* [Textauszug]
/---

Besser als Chihiros Reise ins Zauberland?
„Echte Substanz“ ist so ein Ausdruck, dem es an echter Substanz mangelt.
Meinst du das hier? Das ist nur ne Beschreibung eines Geschmacks. Eine substanzielle Auseinandersetzung mit Inhalt oder Form sieht anders aus. Vielleicht meinst du ja einen anderen Beitrag.
Zumal sich der Film nie entscheiden kann, ob er denn nun eine Fantasie-Story sein will, oder nicht. Fantasie hätte den Vorteil gehabt, dass die Berge von Logik-Lücken in der Handlung völlig okay gewesen wären. So tat der Film aber über weite Strecken so, als sei er aus dem echten Leben gegriffen. Und da war dann eben vieles sehr unsinnig.

\---

* [Gestellte Aufgaben]
A) Gib den Abschnitt aus dem Textauszug unverändert wieder, beginnend bei „Besser als Chihiros“ und endend bei „vieles sehr unsinnig.“.
B) Führe alle Sätze des Absatzes im Textauszug auf, der mit „Meinst du das hier?“ beginnt.

* [Bereitgestelltes Material]

/---

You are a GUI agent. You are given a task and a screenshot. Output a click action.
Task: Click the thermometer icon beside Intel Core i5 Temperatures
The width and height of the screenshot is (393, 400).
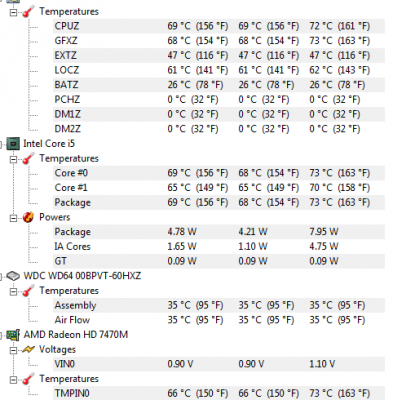[x=28, y=159]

\---

* [Antworten]
A)
Besser als Chihiros Reise ins Zauberland?
„Echte Substanz“ ist so ein Ausdruck, dem es an echter Substanz mangelt.
Meinst du das hier? Das ist nur ne Beschreibung eines Geschmacks. Eine substanzielle Auseinandersetzung mit Inhalt oder Form sieht anders aus. Vielleicht meinst du ja einen anderen Beitrag.
Zumal sich der Film nie entscheiden kann, ob er denn nun eine Fantasie-Story sein will, oder nicht. Fantasie hätte den Vorteil gehabt, dass die Berge von Logik-Lücken in der Handlung völlig okay gewesen wären. So tat der Film aber über weite Strecken so, als sei er aus dem echten Leben gegriffen. Und da war dann eben vieles sehr unsinnig.

B)
- Meinst du das hier?
- Das ist nur ne Beschreibung eines Geschmacks.
- Eine substanzielle Auseinandersetzung mit Inhalt oder Form sieht anders aus.
- Vielleicht meinst du ja einen anderen Beitrag.